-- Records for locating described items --
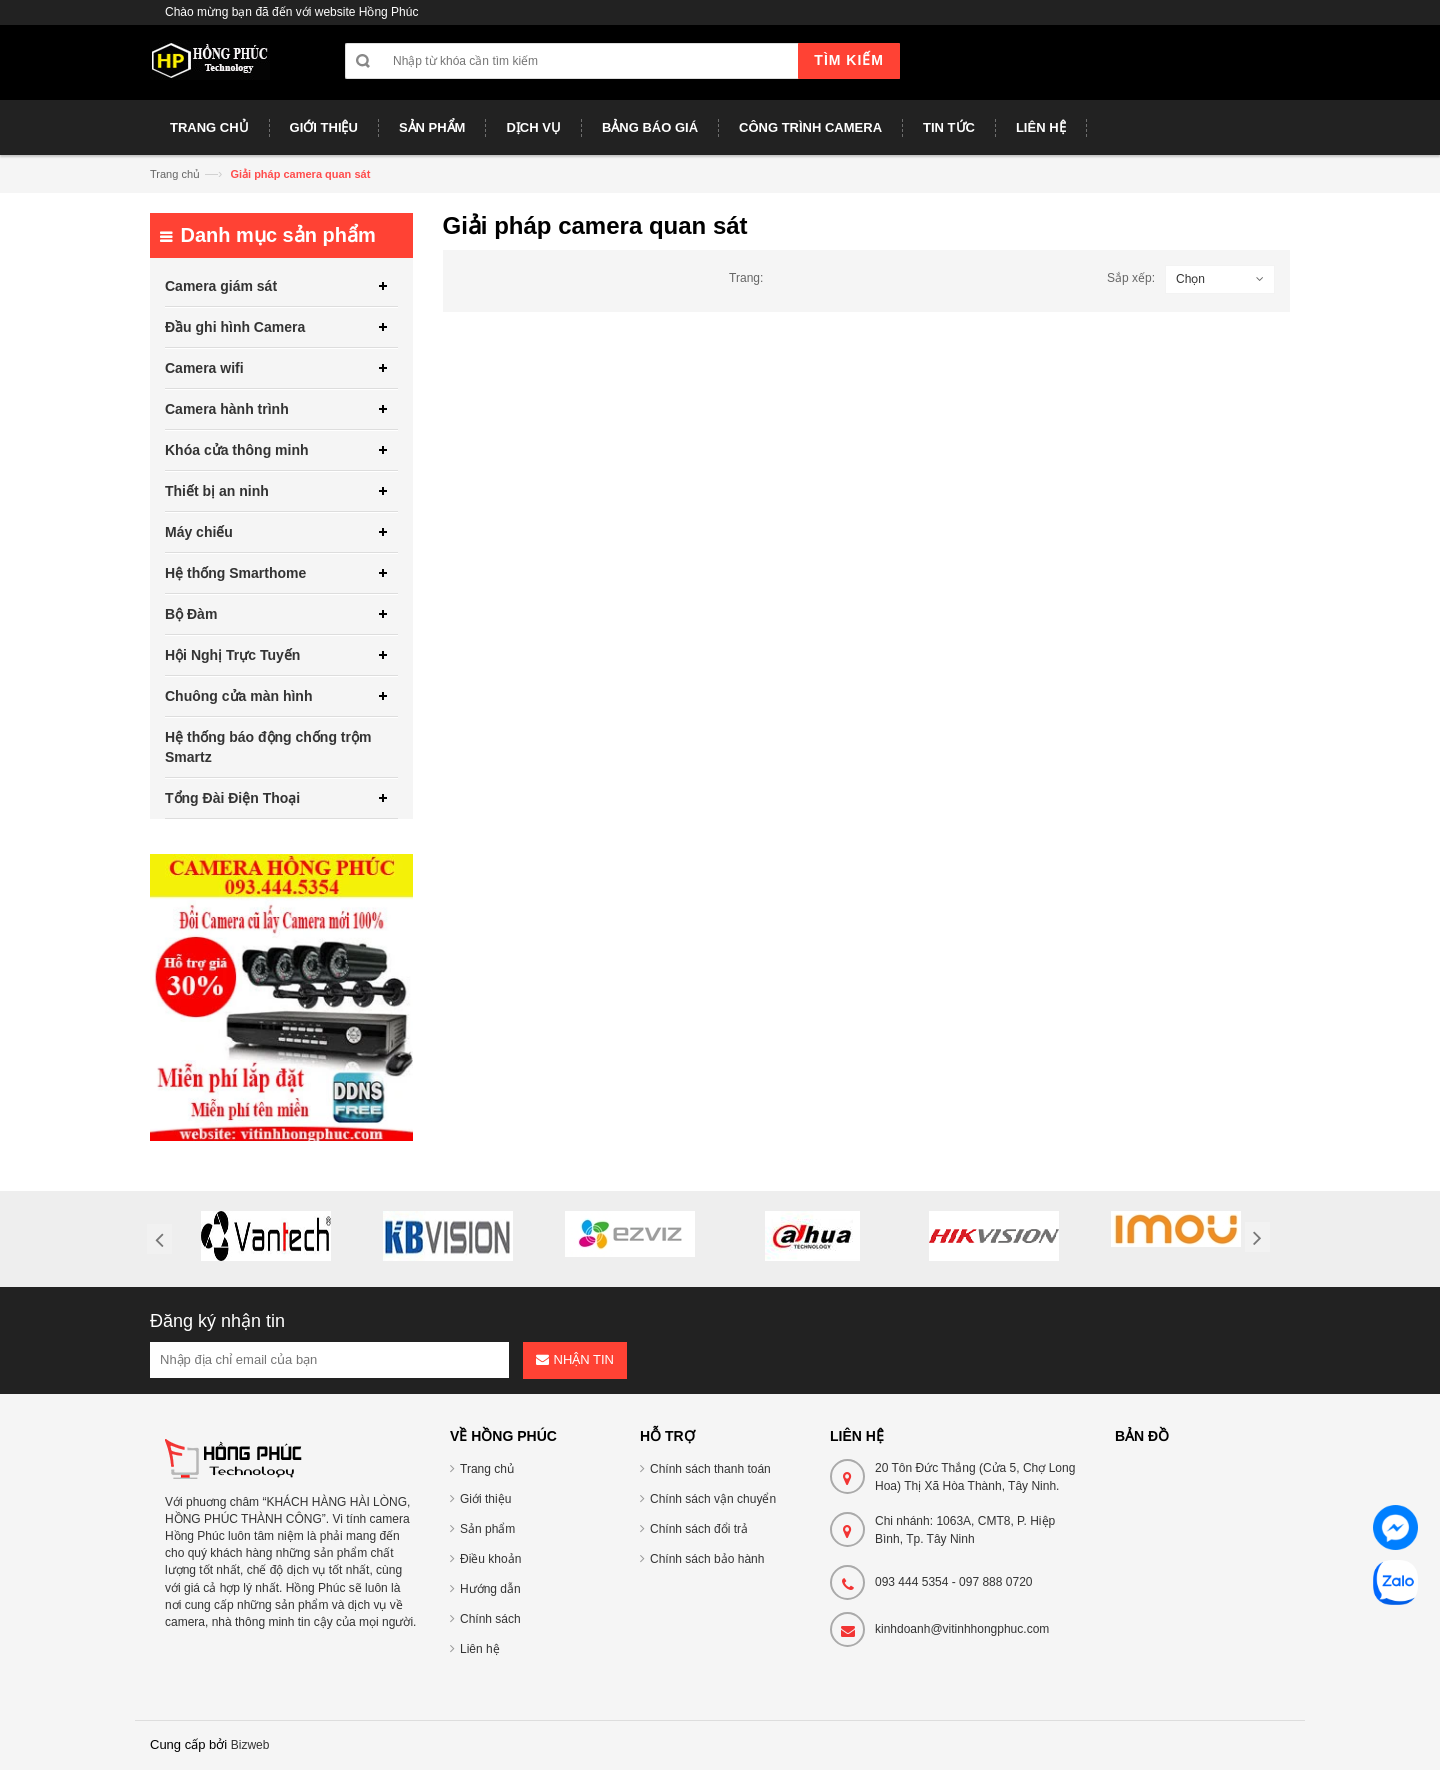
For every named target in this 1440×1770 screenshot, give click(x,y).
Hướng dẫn (490, 1589)
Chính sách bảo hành (707, 1559)
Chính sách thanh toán (710, 1469)
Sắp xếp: (1131, 278)
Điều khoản (490, 1559)
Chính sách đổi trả (699, 1529)
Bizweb (250, 1745)
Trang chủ (175, 174)
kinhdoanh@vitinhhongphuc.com (962, 1629)
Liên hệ (480, 1649)
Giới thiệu (485, 1499)
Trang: (746, 278)
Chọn (1190, 279)
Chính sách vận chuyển (713, 1499)
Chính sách (490, 1619)
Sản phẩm (487, 1529)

-- Set problem --
Render every line of the records above as a numbered list, leaving out blank lines and omitting the picture.

-- Output of the exercise --
1. For every named target in this 1440×1770 screenshot, give click(x,y).
2. Hướng dẫn (490, 1589)
3. Chính sách bảo hành (707, 1559)
4. Chính sách thanh toán (710, 1469)
5. Sắp xếp: (1131, 278)
6. Điều khoản (490, 1559)
7. Chính sách đổi trả (699, 1529)
8. Bizweb (250, 1745)
9. Trang chủ (175, 174)
10. kinhdoanh@vitinhhongphuc.com (962, 1629)
11. Liên hệ (480, 1649)
12. Giới thiệu (485, 1499)
13. Trang: (746, 278)
14. Chọn (1190, 279)
15. Chính sách vận chuyển (713, 1499)
16. Chính sách (490, 1619)
17. Sản phẩm (487, 1529)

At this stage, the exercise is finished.